C’est une tendance forte de l’année 2001: le bas résille revient grillager les jambes. Mais comment suivre la mode sans passer pour une fille légère?
De loin, on dirait des bas noirs, de près, on discerne la résille. Les jambes ne sont pas voilées, elles sont grillagées. Elles ont troqué la transparence contre le quadrillage et se retrouvent prisonnières des bas, enfermées par une clôture de fils, nues derrière les barreaux.
Barrière ajourée sur la chair, le bas résille révèle la jambe autant qu’il l’interdit. Et cette captivité exhibée rappelle l’attitude provocante des danseuses de cancan, celles de «Moulin Rouge», à la fois offertes et dérobées au regard et au désir des hommes. Véritable trahison donc, pour les femmes, que de porter des résilles. Comment alors suivre la mode sans pour autant passer pour une fille légère?
Depuis qu’il est à la mode, le bas résille appelle les regards autrement. Il ne fait plus partie de la panoplie fétichiste, il est devenu un accessoire esthétique et ludique, comme s’en amuse l’appellation «Oh Les Filles» de la collection automne-hiver de Dim. En couleurs, à mailles fines ou larges, portés sur un bas opaque (le «deux-en-un» de Fogal) ou avec des socquettes, il amuse, il surprend, il invite les commentaires.

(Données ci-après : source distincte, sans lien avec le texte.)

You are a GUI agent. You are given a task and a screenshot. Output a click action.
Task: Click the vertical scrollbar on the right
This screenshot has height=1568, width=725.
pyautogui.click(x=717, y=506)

Ainsi, et puisque tout se décline aujourd’hui en network (lire l’article de Geneviève Grimm-Gobat), pourquoi ne pas le voir lui aussi comme un réseau? Après tout, c’est son sens étymologique. Le bas résille est un nouveau système de communication, les barrières sont tombées, ne restent que les fils entrelacés comme autant de liens avec le monde, de rets tendus aux regards d’autrui. Un peu comme le Net, une toile sur laquelle on échange des propos.
Et c’est ainsi que, sur les chemins croisés des filles en bas résilles, j’ai engagé quelques conversations.
Celles qui en portent
Nicole, fin de la trentaine, achetait des croissants un dimanche matin dans une boulangerie de Carouge. Elle était vêtue d’un manteau noir et d’une jupe droite. Sa tenue était terminée par des escarpins noirs, fermés sur le devant. Un bas résille fin, noir également, couvrait ses jambes, du talon au genou. A ma question, Nicole a répondu en substance: «Je porte des bas résilles parce que la fantaisie peut aussi être élégante.»
Emma, plus jeune et plus extravertie, arpentait les Rues basses de Genève d’une démarche assurée. Elle portait une veste en cuir framboise, une jupe mi-longue en jeans, des baskets Adidas et des bas résilles rouges, à mailles larges. Inspiration Beaux-Arts ou influence punk? Avec un sourire, elle m’a avoué qu’elle ne savait pas trop comment définir son look: «Décontracté, original. Les bas résilles ne passent pas inaperçus. Et puis j’aime bien combiner les accessoires.»
Isabelle, très jolie fille d’une vingtaine d’année, traversait le Pont d’Arve à midi en combinaison de satin et bas résilles noirs. Sans la veste en jeans et les chaussures masculines qui complétaient son déshabillé, elle compromettait sa vertu. «Ma tenue n’est pas indécente, a-t-elle décrété. Etre sexy ne signifie pas forcément tomber dans la vulgarité. J’aime les contrastes. Tout se joue dans l’association des matières et des genres. Il faut oser.»
«Oser», c’est aussi l’attitude plébiscitée dans le catalogue Fogal de cet automne: «Des jambes à la mode. Avec une collection qui fait tourner les têtes. Tant de beauté exige un brin de courage. Le courage d’affirmer son individualité, d’oser le contraste et de se mettre en scène. En bref, le courage de redéfinir sa féminité.»
Celles qui n’en portent pas
Pourtant, les filles sont encore nombreuses, une grande majorité, à ne pas oser. Et toujours pour les mêmes raisons: «C’est vulgaire.» «C’est inutile.» «Ça ne file pas, mais ça ne tient pas chaud.» «C’est moche, surtout en couleur avec des grosses mailles.»
Ou encore: «Ce n’est pas mon genre», comme dirait ce collègue, marié, la quarantaine, précisant immédiatement d’un air plein de sous-entendus: «Je veux dire que moi, je n’en porterais pas… Tu comprends?» Et toc! Comme quoi, si les filles refusent encore d’emprisonner leurs jambes dans le carcan des bas résilles, les hommes, eux, aiment bien celles qui en portent. Canon ou cancan.